_Data for analysis_.
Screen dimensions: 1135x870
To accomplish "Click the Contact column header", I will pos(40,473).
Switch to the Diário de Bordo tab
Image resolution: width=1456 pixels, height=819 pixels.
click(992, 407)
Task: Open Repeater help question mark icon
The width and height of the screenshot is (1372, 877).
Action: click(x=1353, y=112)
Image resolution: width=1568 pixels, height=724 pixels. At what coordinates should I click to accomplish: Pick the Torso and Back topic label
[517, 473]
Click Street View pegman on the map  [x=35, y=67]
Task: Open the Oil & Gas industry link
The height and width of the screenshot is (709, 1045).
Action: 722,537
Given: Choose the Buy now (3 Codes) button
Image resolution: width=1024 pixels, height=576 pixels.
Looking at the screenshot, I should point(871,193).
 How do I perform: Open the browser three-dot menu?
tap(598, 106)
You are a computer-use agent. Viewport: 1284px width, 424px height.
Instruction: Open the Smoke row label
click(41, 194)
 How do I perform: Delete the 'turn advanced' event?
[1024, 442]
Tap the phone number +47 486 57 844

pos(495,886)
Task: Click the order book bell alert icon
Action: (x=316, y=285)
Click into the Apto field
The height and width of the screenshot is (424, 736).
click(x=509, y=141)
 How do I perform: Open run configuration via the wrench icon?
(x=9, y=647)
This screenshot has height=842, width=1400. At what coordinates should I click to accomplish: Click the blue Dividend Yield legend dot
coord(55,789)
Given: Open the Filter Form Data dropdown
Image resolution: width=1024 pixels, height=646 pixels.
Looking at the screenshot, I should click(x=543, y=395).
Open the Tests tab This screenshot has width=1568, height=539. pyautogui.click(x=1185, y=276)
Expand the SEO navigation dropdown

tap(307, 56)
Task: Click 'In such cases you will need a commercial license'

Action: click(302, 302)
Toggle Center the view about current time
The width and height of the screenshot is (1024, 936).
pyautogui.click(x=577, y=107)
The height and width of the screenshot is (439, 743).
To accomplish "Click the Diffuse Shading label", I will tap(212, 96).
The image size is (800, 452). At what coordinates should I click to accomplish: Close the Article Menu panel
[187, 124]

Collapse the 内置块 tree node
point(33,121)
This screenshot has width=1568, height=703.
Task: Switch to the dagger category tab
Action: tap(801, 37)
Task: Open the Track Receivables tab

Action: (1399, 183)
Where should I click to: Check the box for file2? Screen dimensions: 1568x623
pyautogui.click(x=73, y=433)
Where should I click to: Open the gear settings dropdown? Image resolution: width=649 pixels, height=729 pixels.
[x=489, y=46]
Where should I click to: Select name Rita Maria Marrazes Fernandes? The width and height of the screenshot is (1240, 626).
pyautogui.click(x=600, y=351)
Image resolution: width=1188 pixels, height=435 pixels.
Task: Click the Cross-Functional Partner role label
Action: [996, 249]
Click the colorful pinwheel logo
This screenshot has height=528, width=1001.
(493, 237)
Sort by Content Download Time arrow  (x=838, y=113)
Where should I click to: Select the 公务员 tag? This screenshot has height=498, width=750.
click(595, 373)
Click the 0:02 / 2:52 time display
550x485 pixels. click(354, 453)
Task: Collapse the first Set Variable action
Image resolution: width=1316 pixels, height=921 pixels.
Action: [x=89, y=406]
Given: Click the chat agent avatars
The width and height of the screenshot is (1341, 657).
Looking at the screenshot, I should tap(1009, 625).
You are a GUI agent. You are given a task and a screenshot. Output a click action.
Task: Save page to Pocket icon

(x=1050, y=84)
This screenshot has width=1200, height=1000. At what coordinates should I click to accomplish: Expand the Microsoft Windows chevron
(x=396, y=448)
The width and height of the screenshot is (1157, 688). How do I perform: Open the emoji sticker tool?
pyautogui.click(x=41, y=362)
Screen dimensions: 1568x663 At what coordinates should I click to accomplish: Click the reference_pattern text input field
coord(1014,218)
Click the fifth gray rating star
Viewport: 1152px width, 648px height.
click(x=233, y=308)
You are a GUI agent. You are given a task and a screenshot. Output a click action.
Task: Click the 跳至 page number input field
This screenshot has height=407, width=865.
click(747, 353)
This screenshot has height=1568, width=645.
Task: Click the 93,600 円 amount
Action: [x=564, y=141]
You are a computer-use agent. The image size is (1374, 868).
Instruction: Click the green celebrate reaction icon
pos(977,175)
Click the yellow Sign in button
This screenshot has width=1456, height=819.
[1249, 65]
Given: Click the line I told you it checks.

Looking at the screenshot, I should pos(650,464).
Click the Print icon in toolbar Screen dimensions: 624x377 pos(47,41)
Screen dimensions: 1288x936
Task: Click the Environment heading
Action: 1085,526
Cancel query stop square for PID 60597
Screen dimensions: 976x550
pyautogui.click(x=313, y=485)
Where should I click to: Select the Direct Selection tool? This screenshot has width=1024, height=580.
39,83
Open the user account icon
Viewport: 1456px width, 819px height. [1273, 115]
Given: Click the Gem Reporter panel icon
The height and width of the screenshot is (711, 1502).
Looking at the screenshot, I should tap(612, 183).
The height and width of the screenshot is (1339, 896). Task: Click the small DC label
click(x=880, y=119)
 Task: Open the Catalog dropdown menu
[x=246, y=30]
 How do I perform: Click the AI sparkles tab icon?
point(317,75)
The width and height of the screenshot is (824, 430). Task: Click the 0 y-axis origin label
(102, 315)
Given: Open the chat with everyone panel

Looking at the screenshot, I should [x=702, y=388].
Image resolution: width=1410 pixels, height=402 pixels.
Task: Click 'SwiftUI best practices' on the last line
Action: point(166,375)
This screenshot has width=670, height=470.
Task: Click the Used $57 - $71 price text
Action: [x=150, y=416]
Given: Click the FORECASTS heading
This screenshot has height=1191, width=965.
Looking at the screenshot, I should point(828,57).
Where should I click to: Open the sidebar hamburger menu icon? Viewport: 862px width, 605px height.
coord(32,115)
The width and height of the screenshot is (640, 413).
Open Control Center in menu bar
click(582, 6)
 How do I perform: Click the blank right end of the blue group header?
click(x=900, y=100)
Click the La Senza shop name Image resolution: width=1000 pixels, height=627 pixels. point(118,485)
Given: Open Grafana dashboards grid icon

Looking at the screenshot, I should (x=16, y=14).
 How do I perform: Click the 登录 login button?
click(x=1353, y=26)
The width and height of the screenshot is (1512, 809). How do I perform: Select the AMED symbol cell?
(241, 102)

_Problem description_. Please return every line from the first one in the records above down to the line containing "You are a computer-use agent. Viewport: 1284px", including both, exactly as written and nothing more.

_Solution for this problem_.
Screen dimensions: 1135x870
To accomplish "Click the Contact column header", I will pos(40,473).
Switch to the Diário de Bordo tab
Image resolution: width=1456 pixels, height=819 pixels.
click(992, 407)
Task: Open Repeater help question mark icon
The width and height of the screenshot is (1372, 877).
Action: click(x=1353, y=112)
Image resolution: width=1568 pixels, height=724 pixels. At what coordinates should I click to accomplish: Pick the Torso and Back topic label
[517, 473]
Click Street View pegman on the map  [x=35, y=67]
Task: Open the Oil & Gas industry link
The height and width of the screenshot is (709, 1045).
Action: 722,537
Given: Choose the Buy now (3 Codes) button
Image resolution: width=1024 pixels, height=576 pixels.
Looking at the screenshot, I should point(871,193).
 How do I perform: Open the browser three-dot menu?
tap(598, 106)
You are a computer-use agent. Viewport: 1284px width, 424px height.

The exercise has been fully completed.